Tell how many lines in the data below contain "panel", using one number as the whole reply.

═══ RECORDS SHOWN ═══

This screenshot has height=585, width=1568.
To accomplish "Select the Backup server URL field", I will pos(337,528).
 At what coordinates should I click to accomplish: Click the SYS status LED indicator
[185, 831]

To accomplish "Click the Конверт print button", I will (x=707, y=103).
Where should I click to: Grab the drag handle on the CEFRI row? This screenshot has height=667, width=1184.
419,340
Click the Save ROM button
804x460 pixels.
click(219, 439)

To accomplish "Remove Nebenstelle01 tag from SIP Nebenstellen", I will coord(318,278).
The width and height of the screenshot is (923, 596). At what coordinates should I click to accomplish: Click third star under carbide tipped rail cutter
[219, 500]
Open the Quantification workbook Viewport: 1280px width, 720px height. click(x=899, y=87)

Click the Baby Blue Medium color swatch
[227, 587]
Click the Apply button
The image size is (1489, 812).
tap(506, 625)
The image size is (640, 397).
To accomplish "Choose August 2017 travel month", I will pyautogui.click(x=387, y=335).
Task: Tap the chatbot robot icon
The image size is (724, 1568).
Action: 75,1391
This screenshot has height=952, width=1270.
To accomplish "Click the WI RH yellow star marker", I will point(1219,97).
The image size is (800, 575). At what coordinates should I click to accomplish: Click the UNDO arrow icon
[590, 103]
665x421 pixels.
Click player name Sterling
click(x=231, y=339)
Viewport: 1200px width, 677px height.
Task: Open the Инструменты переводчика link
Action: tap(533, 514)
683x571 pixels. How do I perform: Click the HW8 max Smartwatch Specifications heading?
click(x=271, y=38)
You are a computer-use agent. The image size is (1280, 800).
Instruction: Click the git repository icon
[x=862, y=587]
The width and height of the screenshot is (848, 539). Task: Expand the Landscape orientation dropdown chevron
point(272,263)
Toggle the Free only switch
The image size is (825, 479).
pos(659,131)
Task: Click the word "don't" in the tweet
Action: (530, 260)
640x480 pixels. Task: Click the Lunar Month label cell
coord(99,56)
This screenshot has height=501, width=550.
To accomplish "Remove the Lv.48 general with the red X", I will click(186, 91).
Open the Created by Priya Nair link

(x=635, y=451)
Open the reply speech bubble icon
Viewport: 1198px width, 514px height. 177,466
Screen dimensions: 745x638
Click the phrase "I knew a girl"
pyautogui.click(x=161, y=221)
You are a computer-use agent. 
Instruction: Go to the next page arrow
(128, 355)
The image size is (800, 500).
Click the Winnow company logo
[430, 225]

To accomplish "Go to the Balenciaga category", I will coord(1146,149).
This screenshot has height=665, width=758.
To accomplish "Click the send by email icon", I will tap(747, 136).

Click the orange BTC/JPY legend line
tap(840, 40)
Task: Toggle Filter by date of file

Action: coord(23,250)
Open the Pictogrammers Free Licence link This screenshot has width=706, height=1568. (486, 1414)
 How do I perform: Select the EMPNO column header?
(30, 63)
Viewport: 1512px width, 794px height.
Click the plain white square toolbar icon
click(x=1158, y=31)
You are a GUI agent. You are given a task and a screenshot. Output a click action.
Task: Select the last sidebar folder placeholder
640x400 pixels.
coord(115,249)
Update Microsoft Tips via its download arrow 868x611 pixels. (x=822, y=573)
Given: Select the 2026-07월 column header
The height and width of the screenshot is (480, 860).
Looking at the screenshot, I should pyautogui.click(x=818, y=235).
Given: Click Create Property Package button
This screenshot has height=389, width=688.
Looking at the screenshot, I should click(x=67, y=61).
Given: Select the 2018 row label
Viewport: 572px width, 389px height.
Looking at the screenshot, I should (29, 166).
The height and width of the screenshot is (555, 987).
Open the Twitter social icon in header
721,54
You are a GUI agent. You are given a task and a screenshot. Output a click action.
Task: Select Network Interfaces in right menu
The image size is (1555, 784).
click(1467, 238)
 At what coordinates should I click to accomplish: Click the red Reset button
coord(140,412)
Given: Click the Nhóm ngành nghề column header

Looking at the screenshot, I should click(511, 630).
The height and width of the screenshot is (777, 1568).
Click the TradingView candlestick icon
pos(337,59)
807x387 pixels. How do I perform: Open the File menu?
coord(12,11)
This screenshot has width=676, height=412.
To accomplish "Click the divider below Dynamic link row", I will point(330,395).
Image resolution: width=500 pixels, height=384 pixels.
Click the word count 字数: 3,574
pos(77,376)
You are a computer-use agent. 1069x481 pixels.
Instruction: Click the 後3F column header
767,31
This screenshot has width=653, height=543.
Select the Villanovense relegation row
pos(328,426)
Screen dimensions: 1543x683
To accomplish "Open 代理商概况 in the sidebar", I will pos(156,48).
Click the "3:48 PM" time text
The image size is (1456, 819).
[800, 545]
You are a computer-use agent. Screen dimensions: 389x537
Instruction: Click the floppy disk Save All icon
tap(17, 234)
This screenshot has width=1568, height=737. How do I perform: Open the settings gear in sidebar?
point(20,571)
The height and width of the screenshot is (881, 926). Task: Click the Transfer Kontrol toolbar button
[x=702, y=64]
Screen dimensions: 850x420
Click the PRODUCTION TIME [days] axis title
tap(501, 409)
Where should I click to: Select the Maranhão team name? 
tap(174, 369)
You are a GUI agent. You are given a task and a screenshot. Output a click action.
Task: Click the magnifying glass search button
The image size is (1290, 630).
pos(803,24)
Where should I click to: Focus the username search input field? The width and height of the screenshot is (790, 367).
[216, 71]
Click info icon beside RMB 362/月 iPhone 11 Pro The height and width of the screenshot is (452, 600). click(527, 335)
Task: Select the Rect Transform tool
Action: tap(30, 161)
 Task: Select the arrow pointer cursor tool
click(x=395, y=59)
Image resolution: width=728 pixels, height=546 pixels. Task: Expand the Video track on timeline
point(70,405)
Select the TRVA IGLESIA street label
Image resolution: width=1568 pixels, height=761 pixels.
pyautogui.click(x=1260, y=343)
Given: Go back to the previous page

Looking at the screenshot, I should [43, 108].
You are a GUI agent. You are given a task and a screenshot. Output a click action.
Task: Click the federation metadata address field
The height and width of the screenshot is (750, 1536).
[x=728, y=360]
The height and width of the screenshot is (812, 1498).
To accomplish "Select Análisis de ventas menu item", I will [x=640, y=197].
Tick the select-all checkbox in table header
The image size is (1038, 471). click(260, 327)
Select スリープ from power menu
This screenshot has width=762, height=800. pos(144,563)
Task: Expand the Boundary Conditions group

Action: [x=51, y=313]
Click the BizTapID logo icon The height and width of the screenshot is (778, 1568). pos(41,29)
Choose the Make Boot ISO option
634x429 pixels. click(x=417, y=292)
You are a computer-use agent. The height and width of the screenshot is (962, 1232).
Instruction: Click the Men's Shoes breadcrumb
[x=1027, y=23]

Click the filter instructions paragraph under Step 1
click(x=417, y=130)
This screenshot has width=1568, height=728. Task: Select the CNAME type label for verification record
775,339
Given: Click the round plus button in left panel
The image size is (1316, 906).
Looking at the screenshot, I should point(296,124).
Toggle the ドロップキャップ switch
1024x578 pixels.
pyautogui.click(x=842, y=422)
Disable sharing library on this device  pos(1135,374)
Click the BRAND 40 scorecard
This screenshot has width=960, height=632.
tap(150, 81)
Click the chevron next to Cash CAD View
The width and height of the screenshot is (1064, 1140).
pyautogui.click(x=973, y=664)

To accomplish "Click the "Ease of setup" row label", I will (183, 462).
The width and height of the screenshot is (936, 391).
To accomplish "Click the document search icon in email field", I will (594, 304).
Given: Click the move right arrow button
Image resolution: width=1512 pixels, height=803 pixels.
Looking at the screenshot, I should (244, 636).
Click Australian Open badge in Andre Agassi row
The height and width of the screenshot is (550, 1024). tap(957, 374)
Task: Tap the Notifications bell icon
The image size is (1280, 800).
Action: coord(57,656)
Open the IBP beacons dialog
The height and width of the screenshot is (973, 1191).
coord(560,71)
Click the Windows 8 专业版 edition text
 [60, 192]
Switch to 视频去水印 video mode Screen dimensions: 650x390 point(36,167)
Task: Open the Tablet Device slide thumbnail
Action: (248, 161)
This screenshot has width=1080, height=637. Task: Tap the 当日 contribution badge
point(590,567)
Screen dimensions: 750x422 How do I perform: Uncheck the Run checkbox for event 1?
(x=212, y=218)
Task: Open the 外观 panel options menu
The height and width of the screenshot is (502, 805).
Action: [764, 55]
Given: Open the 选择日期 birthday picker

═══

RESPONSE TO THE EXERCISE:
2